Several federal agencies are in danger of missing a deadline to fix Year 2000 computer system problems, which will cost millions of dollars more to fix than originally thought, according to a report issued this week by the federal Office of Management and Budget.
The OMB report said the cost to rid the so-called Y2K bug from federal systems will be $800 million more than expected, skyrocketing from an original estimate of $3.9 billion to $4.7 billion.
All agencies show progress but several remain behind, according to the report, which singled out six for poor performance in their efforts to handle the problem. Senate hearings to address the findings of the report open today.
Edward Yardeni, chief economist for Deutsche Morgan Grenfell, warned that the release of this latest OMB report would raise eyebrows within the Beltway. "This was the bomb I was expecting," he said.
The bug has its roots in antiquated hardware and software formats that denote years in two-digit formats, such as 98 for 1998 and 99 for 1999. The glitch will occur in 2000, when computers are fooled into thinking the year is 1900. The glitch could throw out of whack everything from bank balances to elevator maintenance to building security procedures.
The man leading the government's Y2K bug extermination team is John Koskinen. Sitting before one of the many congressional subcommittees looking into the problem, Koskinen said today that the problem is more pressing than typical administrative issues in Washington because neither the president nor Congress can push back this deadline.
The OMB has added the Labor Department to its list of agencies making poor progress on what has become known as the millennium bug, according to the agency's latest quarterly report tracking the progress of Year 2000 fixes.
The report lumped Labor with the Energy, Education, Health, and Human Services, and Transportation departments, as well as the International Development Agency, in the critical, or "Tier One" list. These are the agencies OMB says are not making "significant progress" in converting systems.

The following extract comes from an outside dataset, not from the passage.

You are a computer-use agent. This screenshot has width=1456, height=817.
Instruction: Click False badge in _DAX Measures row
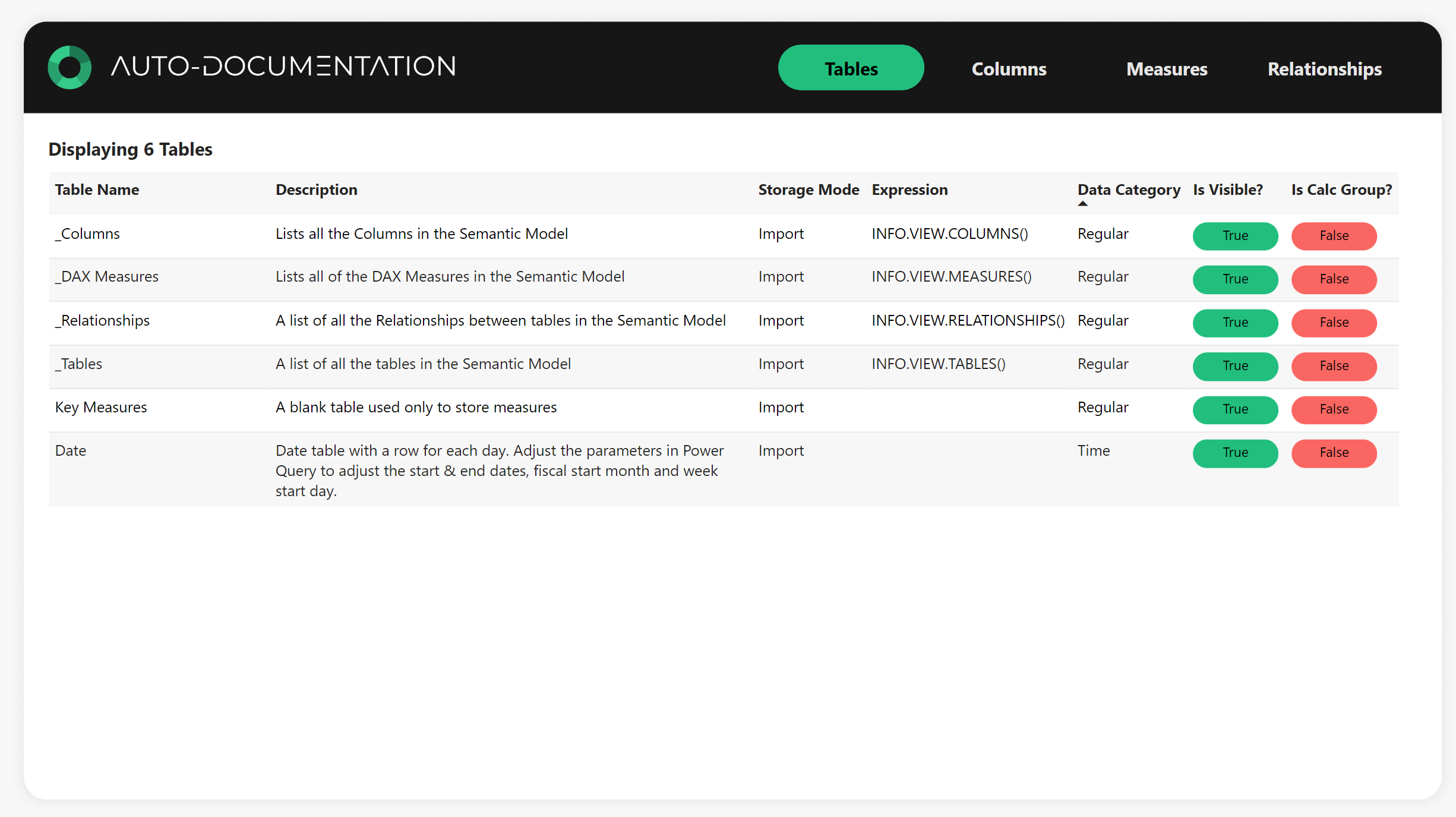coord(1334,279)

On the other hand, the Agriculture Department and the Personnel Management Office were taken off the critical list and added to the group of agencies that are causing concern but making progress (Tier 2). In addition, three agencies--Veterans' Affairs, Interior, and NASA--which were once on Tier 2, have been promoted to those making satisfactory progress, or Tier 3.
In related news, another subcommittee began hearings today looking into the Y2K remediation efforts of the National Credit Union Administration and the Federal Deposit Insurance Corporation.